A Japanese scientist who helped produce stem cells from skin says controversial research on human embryos must continue for now, as it will take time to put the new breakthrough into practical use.
The announcement last week of the groundbreaking discovery by US and Japanese scientists won praise from leading critics of embryonic stem cell research, including US President George W. Bush and the Roman Catholic Church.
"It was a breakthrough. It allowed us to see a goal. But the goal is far off in the distance," Shinya Yamanaka, the leader of the Kyoto University research team, told AFP in an interview.
The development would eventually allow doctors to create stem cells using a patient's genetic code, eliminating the risk that the body would reject transplanted tissues or organs.
But Yamanaka cautioned it would still take a long time before researchers could treat stem cells from skin like those from embryos.
"Scientists have to continue embryonic stem cell research as it would take some time for us -- at least a year, I would say -- to prove its safety in research on monkey cells," followed by tests on human cells, he said.
Research involving embryonic stem cells -- which can develop into various organs or nerves -- is seen as having the potential to save lives by helping find cures for diseases such as cancer and diabetes.
But the studies have provoked a furore among religious conservatives, who argue that such research destroys a human life, albeit one at its earliest stage of development.
Bush has banned all federal funding for research on new human stem cells, battling with Congress, although money is still available for research on embryos gathered before the ban.
Japan, the largest spender on scientific research after the United States, has fewer taboos about embryonic research.
However, all projects in Japan need approval from a government panel on bioethics, which has restrictions including a prohibition on attempts at human cloning. Many women are also hesitant to donate eggs.
"Before our success in the human skin research, we had to do research on animals because it is extremely hard to obtain human embryonic stem cells for research purposes," Yamanaka said.

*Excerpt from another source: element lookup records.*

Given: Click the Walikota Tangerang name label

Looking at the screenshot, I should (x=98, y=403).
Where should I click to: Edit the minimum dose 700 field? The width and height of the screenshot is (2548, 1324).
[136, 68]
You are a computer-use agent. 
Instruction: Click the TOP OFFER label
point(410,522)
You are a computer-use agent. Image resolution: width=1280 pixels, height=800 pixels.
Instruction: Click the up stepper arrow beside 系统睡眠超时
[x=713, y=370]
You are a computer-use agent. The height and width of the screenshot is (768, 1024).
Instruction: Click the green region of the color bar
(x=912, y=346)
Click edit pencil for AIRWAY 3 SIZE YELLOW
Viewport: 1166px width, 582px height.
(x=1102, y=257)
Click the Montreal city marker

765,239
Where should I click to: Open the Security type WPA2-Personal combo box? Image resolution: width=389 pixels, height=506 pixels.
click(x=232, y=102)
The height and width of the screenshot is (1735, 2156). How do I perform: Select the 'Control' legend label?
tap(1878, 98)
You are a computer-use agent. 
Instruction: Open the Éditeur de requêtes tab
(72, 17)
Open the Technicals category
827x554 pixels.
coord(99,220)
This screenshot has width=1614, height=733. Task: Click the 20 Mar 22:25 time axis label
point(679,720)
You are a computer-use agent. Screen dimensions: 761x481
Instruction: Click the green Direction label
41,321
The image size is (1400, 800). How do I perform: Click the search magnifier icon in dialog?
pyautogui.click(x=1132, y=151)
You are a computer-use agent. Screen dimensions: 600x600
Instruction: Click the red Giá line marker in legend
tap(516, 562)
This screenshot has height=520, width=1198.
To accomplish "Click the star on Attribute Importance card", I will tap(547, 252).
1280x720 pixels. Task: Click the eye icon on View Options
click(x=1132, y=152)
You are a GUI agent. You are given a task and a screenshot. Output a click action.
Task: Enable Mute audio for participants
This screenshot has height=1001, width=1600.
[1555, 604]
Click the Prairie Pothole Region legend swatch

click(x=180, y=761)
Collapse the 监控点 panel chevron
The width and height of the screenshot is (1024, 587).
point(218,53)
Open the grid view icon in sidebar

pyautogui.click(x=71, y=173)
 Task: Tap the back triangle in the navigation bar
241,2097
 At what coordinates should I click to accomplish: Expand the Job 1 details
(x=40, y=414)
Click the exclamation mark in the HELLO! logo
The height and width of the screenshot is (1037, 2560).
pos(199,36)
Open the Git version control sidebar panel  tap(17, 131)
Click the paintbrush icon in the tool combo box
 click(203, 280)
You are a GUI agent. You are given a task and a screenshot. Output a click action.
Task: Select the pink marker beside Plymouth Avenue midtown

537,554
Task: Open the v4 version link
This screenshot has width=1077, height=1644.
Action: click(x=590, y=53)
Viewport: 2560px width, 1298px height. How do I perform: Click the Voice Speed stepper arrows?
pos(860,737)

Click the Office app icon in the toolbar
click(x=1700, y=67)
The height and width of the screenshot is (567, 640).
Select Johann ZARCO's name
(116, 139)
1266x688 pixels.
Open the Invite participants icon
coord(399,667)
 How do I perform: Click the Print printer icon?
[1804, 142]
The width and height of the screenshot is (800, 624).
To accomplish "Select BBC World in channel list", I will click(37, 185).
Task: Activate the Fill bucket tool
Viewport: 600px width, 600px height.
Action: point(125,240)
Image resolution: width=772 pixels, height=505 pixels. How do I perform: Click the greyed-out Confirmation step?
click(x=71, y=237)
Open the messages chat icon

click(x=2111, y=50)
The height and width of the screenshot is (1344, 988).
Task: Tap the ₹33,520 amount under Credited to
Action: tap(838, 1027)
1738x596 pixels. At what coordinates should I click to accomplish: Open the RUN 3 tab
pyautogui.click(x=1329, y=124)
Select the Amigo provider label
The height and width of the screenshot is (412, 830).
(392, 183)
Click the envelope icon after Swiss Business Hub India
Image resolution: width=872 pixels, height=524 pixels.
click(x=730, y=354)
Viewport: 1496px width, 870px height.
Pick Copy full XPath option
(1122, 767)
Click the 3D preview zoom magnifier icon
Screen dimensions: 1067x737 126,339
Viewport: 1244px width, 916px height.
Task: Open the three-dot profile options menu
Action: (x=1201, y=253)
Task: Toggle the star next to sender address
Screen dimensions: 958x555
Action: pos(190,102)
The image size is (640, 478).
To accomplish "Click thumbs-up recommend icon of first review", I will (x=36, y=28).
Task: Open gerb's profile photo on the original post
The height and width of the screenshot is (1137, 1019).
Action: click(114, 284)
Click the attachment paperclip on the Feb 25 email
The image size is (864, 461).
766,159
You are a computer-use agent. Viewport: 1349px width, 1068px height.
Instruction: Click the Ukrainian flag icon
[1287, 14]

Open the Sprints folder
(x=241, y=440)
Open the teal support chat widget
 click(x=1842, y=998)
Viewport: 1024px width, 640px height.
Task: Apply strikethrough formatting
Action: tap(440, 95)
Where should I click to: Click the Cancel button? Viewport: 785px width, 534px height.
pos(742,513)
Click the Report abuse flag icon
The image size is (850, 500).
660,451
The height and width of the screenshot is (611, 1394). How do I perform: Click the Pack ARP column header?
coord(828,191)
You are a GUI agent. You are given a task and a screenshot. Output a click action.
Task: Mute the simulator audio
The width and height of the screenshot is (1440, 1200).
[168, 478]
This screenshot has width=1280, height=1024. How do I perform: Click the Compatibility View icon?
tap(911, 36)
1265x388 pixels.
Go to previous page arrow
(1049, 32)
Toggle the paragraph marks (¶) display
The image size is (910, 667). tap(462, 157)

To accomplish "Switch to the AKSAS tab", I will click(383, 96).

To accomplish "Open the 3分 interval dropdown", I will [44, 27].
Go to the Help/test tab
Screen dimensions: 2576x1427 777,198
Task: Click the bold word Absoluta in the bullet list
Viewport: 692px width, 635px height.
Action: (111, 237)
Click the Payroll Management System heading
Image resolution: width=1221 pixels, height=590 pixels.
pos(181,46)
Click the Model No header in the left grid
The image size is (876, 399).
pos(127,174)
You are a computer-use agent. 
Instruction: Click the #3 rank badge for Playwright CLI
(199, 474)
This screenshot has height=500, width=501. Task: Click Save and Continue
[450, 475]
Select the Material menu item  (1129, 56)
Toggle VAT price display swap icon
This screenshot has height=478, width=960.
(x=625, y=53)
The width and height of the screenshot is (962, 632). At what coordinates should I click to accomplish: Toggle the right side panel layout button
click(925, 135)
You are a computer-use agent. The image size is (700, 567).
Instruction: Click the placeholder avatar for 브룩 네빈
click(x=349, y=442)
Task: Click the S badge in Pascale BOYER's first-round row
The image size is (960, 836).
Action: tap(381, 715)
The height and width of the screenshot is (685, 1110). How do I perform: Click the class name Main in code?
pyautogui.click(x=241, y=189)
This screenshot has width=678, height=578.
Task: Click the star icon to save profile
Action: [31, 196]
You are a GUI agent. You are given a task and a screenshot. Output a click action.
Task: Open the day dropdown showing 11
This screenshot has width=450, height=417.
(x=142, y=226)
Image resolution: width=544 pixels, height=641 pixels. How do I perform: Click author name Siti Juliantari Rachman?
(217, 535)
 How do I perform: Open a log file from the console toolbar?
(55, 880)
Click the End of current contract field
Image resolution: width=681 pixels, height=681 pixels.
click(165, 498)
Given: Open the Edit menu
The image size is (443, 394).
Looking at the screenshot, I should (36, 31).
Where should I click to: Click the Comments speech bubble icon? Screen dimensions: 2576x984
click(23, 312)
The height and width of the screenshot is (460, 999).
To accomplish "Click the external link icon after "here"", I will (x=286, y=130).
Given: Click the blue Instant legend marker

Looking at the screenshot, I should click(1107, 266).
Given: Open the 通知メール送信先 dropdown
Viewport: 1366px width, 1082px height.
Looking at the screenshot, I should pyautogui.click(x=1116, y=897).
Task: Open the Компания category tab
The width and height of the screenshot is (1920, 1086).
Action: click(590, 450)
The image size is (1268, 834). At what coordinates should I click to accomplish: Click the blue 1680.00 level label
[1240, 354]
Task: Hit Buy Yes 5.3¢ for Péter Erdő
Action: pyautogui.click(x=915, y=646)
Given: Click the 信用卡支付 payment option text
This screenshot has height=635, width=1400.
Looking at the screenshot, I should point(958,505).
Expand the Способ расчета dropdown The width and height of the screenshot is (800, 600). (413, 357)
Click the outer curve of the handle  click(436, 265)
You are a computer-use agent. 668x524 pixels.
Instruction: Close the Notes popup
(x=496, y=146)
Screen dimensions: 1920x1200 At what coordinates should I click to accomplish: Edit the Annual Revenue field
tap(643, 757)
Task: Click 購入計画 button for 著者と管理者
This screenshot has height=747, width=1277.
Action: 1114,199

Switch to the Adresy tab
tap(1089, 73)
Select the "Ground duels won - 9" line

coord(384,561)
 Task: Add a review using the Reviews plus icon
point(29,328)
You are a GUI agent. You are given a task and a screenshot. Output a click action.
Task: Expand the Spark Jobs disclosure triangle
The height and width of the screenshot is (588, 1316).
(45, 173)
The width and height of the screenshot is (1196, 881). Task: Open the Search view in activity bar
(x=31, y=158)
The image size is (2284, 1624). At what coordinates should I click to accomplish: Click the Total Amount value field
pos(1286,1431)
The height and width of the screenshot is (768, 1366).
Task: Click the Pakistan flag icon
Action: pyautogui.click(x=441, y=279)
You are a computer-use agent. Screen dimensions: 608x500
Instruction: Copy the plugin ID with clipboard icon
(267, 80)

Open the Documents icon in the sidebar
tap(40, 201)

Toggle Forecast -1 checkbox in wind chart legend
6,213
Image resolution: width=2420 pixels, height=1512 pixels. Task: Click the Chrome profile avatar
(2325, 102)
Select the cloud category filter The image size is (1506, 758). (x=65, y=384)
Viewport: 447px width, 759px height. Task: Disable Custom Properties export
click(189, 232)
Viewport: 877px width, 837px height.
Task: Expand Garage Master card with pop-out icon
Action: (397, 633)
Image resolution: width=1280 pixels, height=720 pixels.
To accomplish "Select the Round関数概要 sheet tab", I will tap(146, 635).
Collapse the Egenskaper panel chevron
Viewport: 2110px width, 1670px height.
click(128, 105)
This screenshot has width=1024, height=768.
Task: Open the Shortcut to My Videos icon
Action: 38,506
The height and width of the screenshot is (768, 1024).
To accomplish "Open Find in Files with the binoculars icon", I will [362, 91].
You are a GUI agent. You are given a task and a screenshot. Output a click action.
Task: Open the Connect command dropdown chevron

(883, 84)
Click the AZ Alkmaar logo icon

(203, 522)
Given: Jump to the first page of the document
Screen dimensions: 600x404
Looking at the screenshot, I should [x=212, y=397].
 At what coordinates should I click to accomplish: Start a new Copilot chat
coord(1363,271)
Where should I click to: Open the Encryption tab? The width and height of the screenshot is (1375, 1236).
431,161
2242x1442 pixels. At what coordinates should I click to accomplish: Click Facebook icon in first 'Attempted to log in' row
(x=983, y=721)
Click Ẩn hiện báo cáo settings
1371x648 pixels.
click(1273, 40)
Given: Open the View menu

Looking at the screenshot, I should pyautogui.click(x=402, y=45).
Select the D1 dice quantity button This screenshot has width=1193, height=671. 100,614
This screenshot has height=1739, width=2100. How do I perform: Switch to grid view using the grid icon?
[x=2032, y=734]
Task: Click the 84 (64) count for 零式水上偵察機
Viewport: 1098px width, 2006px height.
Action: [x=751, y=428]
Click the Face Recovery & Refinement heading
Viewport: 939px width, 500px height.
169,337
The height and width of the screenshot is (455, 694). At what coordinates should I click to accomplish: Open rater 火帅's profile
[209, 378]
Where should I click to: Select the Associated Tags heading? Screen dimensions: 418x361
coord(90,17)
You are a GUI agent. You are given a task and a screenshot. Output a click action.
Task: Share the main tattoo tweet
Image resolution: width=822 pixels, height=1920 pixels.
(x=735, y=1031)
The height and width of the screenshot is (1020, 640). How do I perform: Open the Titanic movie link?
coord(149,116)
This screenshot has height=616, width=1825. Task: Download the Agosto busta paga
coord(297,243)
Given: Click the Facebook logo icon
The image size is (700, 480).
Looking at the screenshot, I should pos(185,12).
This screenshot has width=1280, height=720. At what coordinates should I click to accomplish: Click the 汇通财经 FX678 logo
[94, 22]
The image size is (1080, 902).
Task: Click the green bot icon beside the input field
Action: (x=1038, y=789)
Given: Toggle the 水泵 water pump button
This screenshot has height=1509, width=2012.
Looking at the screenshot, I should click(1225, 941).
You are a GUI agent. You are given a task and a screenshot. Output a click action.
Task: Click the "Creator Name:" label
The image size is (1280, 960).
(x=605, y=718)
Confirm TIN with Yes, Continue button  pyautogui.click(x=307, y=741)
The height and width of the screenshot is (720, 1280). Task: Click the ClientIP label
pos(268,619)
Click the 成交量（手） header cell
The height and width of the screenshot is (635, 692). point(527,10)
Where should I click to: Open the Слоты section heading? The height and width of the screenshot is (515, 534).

Yamanaka's team generated versatile iPS (induced Pluripotent Stem) cells, which, like embryonic stem cells, can develop into various organs and tissues.
The researchers last year generated the world's first iPS cell by introducing four genes into mice skin.
In the breakthrough project, they succeeded in generating the human iPS cells by putting the same four genes into human skin cells.
This alternative way of developing stem cells, however, holds the risk of causing cancer because it uses a retrovirus -- seen as having a carcinogenic quality -- to make the skin cell function as a stem cell.
In addition, one of the four genes is a cancer gene.
"We have to test the safety of the alternative stem cells first, including the risk of cancer," said Yamanaka.
"But honestly, I can't predict at all how long it may take for us to solve the challenges," he said.
"We were able to adapt our mice experiment to human skin a year later, but it could have taken years. The same can be said for our future research," he said.
Other challenges include trying to verify that the iPS cells function in exactly the same way as embryonic stem cells using human eggs, he said.
Theoretically, iPS cells could also develop into human eggs and sperm. "Further research must be done in order to avoid the misuse of reproductive cells," Yamanaka said.
In a bid to skirt the ethical debate, another set of Japanese researchers in March said they had succeeded in cloning mouse embryos from unfertilised eggs, believing it was less controversial than using fertilised eggs.